■ **WHAT TO PRODUCE**:
Take the line that holds "Given: Expand the Guest Level filter dropdown" and every line after it to the end of the entries, and repeat them exactly without the pictures.

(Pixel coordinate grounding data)
---+---
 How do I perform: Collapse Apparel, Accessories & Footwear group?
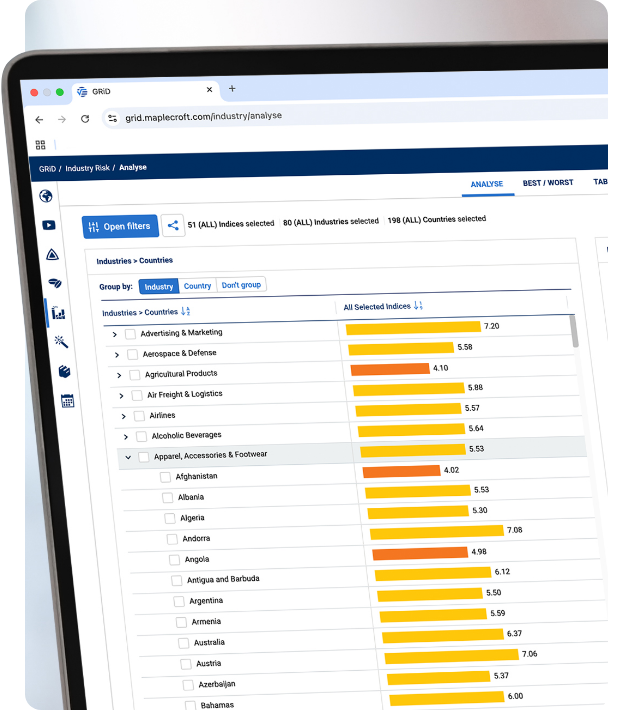click(127, 456)
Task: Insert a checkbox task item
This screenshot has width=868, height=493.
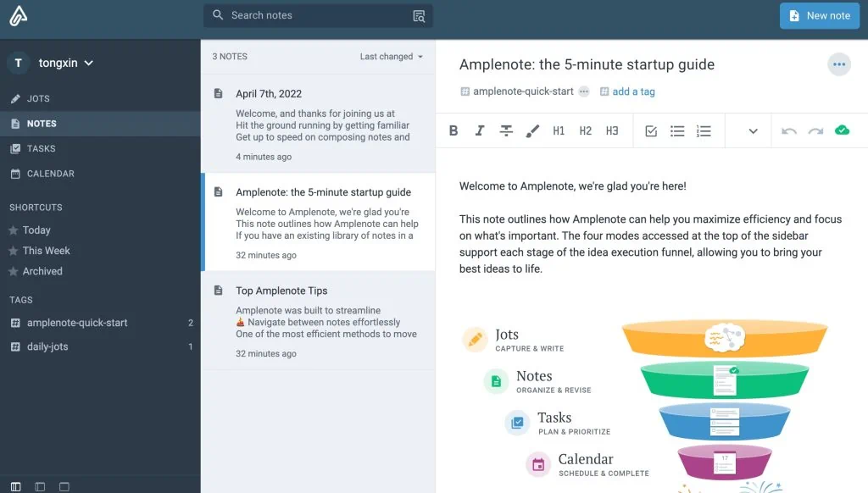Action: pos(651,131)
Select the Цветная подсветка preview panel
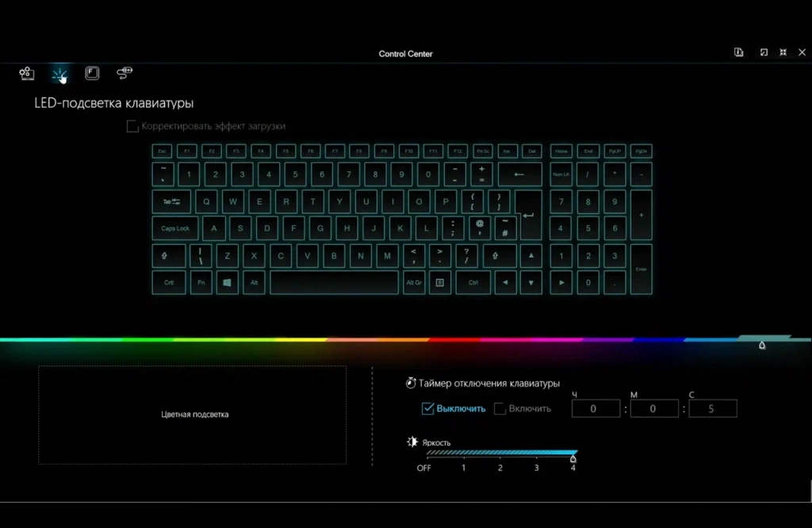 click(192, 414)
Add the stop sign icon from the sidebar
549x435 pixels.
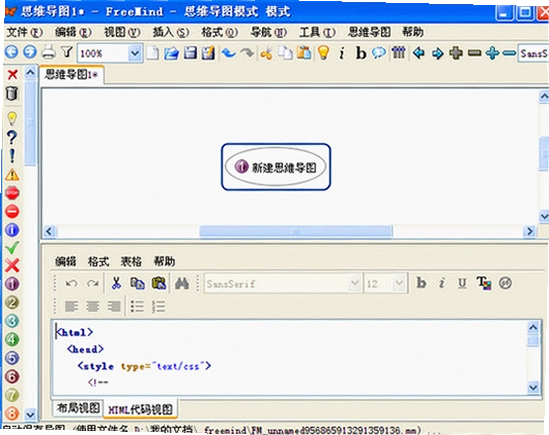(12, 193)
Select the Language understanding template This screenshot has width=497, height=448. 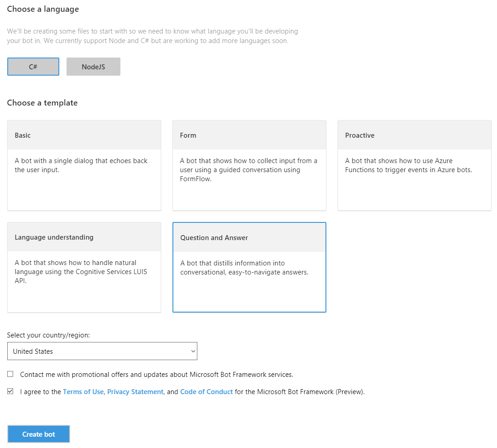[x=84, y=267]
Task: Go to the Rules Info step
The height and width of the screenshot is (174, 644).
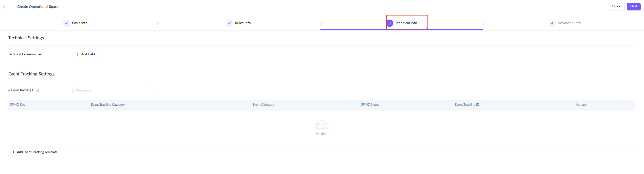Action: coord(243,23)
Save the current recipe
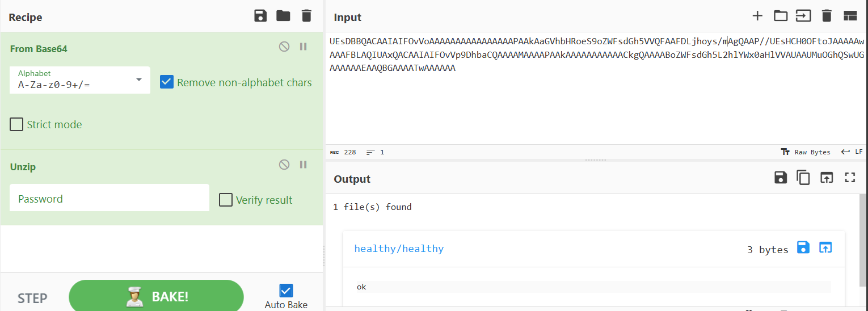Image resolution: width=868 pixels, height=311 pixels. tap(260, 16)
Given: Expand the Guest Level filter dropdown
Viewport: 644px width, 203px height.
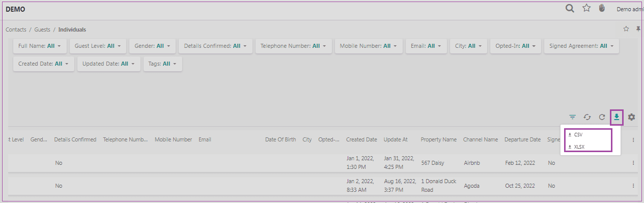Looking at the screenshot, I should (x=98, y=46).
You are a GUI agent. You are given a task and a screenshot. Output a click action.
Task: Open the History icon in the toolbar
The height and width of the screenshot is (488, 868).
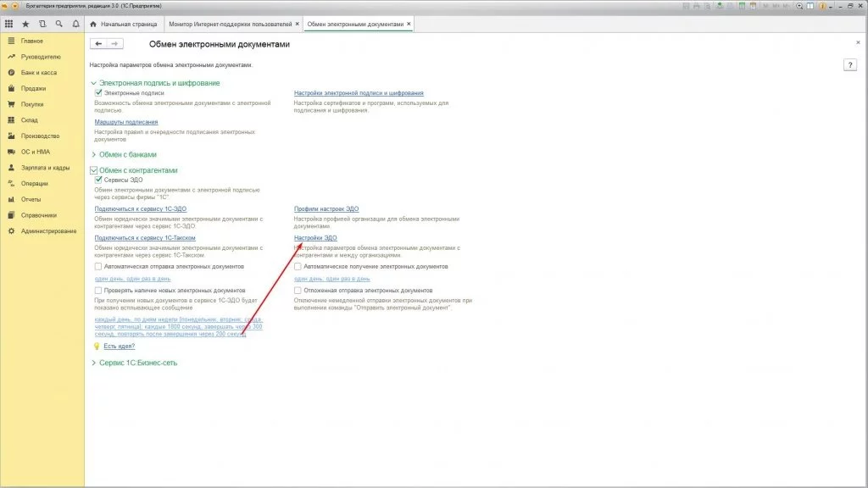[x=42, y=25]
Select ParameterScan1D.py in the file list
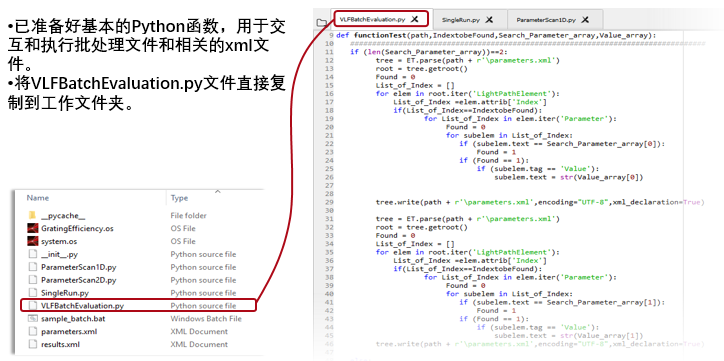 pyautogui.click(x=78, y=267)
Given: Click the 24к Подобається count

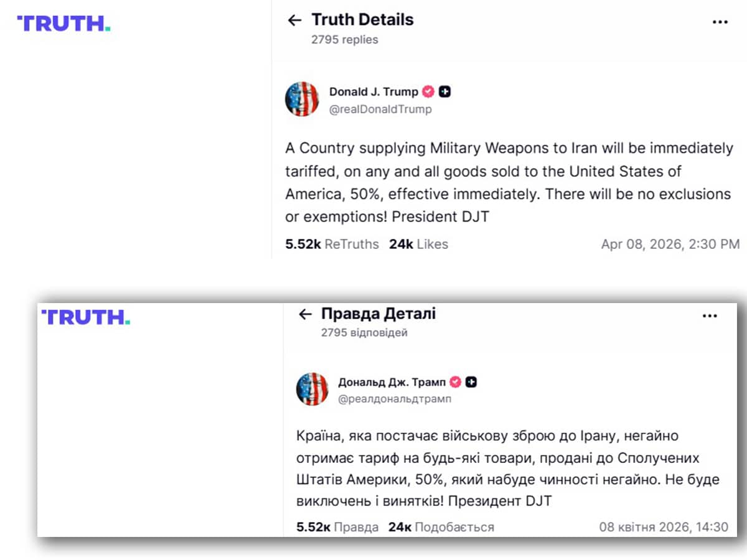Looking at the screenshot, I should (x=441, y=527).
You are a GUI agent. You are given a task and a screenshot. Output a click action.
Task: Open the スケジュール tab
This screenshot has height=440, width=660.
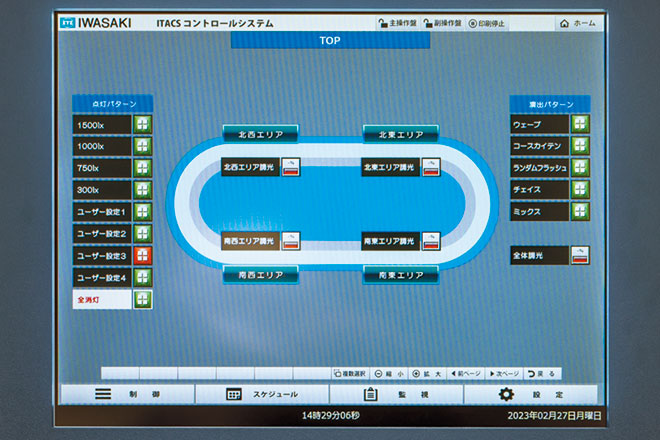point(262,394)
---+---
■ **SOLUTION BELOW**:
Given: Expand the Guest Level filter dropdown
Viewport: 644px width, 203px height.
Looking at the screenshot, I should (x=98, y=46).
You are a GUI agent. You are given a task and a screenshot. Output a click action.
Task: Open the History icon in the toolbar
The height and width of the screenshot is (488, 868).
[x=42, y=25]
Select ParameterScan1D.py in the file list
 pyautogui.click(x=78, y=267)
Given: Click the 24к Подобається count

Looking at the screenshot, I should (x=441, y=527).
You are a GUI agent. You are given a task and a screenshot. Output a click action.
Task: Open the スケジュール tab
This screenshot has height=440, width=660.
point(262,394)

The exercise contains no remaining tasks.